Self-excited oscillation of the resonant converter is disclosed in the following references: U.S. Pat. No. 3,818,312 issued on June 18, 1974, an article entitled "Voltage-Mode Resonant Push-Pull Converter with Magnetic Power Controllers" by T. Ninomiya et al in the 18th Annual IEEE Power Electronics Specialists Conference (PESC), June 23, 1987, pp. 339-347; an article entitled "Characteristics of Parallel Resonant Push-Pull Converter Controlled by Magnetic Amplifiers" by T. Ninomiya et al in the Journal of Japan Society of Applied Magnetics, vol. 11, No. 2, 1987, pp. 379-382, and an article in "Transister Technique" published by CQ Publishing Co., Ltd., 1987, No. 3 pp. 406-407, which are incorporated herein by reference.
On the other hand, a switching system is generally used for converter circuits for obtaining stabilized D.C. voltages from the commercial power supply or inverter circuits for providing a stablized D.C. source or high frequency A.C. source. However, the prior art switching system suffers from a disadvantage that when the output current of the converter is increased, the oscillation operation may be stopped. The cause of this has not been clarified. Further, the prior art switching system is difficult to miniaturize at a higher switching frequency due to the switching loss and switching noise which occur from increased superposition of the current and voltage due to leak inductance between the primary and secondary wirings when the switching devices turn on or off. On the other hand, it is desired to miniaturize a resonant power source at a high switching frequency; the resonant power source is provided with an LC resonance circuit in its main circuit to provide sinusoidal current and voltage waveforms and to decrease the superposition period of the voltage and current thereby reducing the switching loss and the switching noise harmonic component.
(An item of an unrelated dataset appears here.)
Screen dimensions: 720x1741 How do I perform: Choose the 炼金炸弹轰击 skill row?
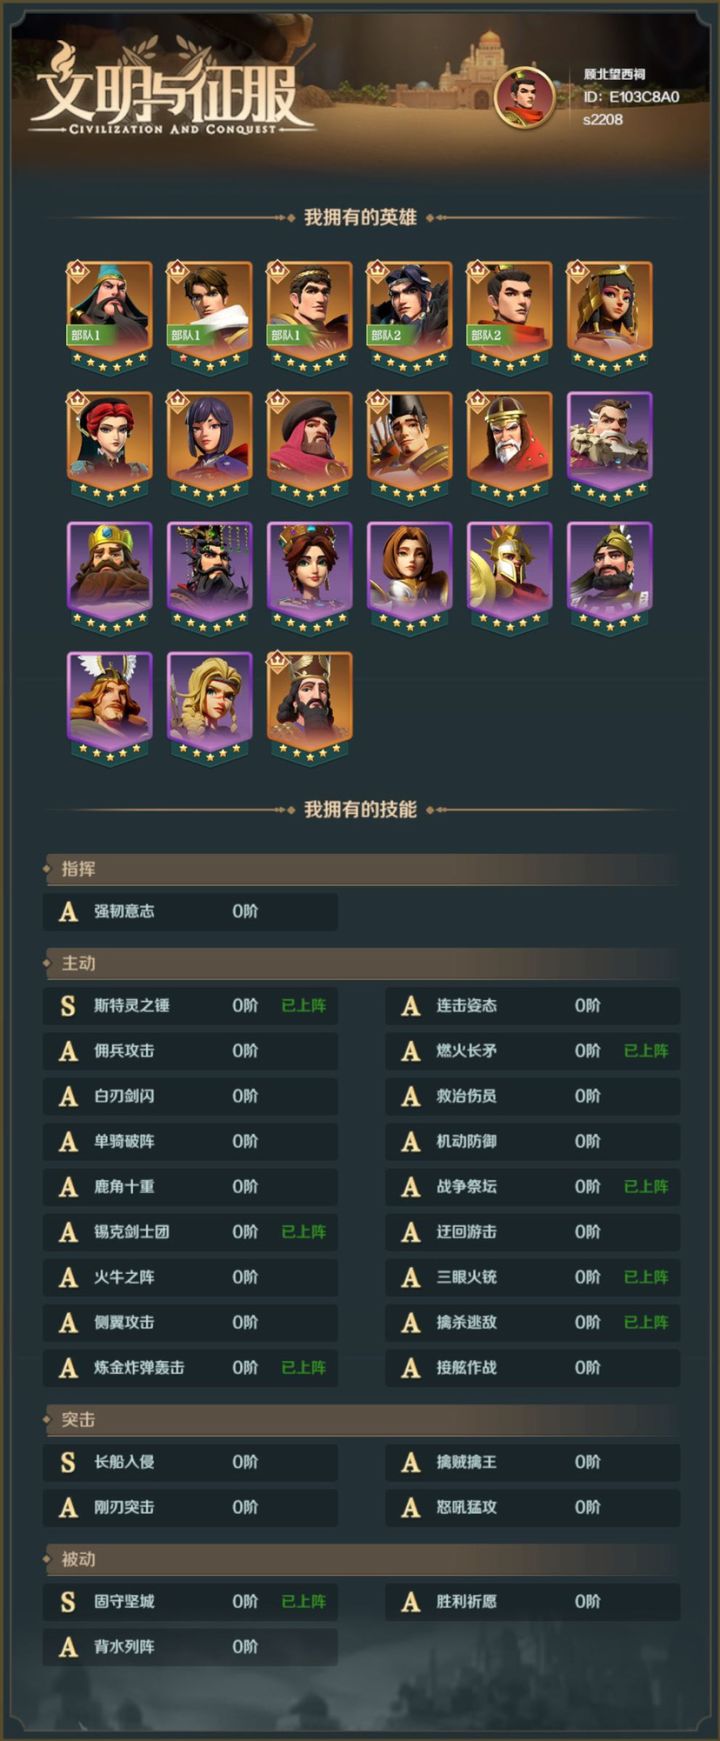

An example of such a resonant power source is a resonant inverter having a push-pull arrangement in its main circuit, such as disclosed in JP-A-48-8429. This resonant power source, however, the following disadvantage. In such a resonant power source, in which a resonant reactor is connected with a D.C. power source obtained from the commercial power supply, at least one of two switching devices used must be always placed in its conducting state. However, both switching devices are simultaneously turned off when the oscillation is compulsorily and urgently stopped through the remote on-off control from outside and the internal protection circuit. Then, a large voltage surge is produced due to the magnetic energy stored in the resonant reactor. This voltage surge is applied to the main switching devices which may be destroyed. Thus, the above resonant power source can not satisfactorily perform the above control and so has been applied to its limited use.
Further, the prior art resonant power source has a disadvantage that when, the voltage induced in the wirings for self-excited oscillation in the converter which is prepared to initiate the oscillation does not reach the voltage which enables the switching devices to be conductive, the oscillation can not be initiated.